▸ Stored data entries
※

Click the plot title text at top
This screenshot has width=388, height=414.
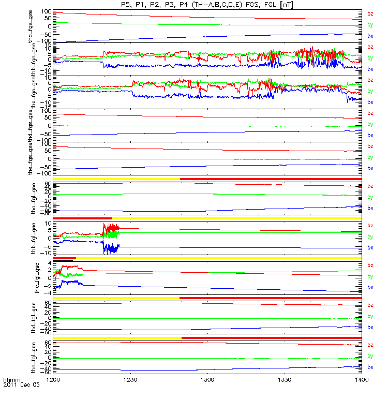[207, 5]
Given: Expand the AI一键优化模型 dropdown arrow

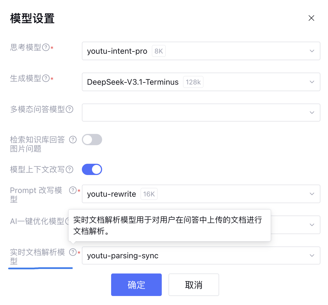Looking at the screenshot, I should coord(312,225).
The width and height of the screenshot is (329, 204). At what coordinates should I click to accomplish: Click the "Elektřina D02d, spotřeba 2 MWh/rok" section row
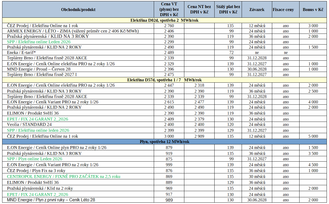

※

▸ WHAT YOU HAVE TO DO
For the records above, give the number of lines that include the string "Click", with nothing added.

▸ ANSWER
2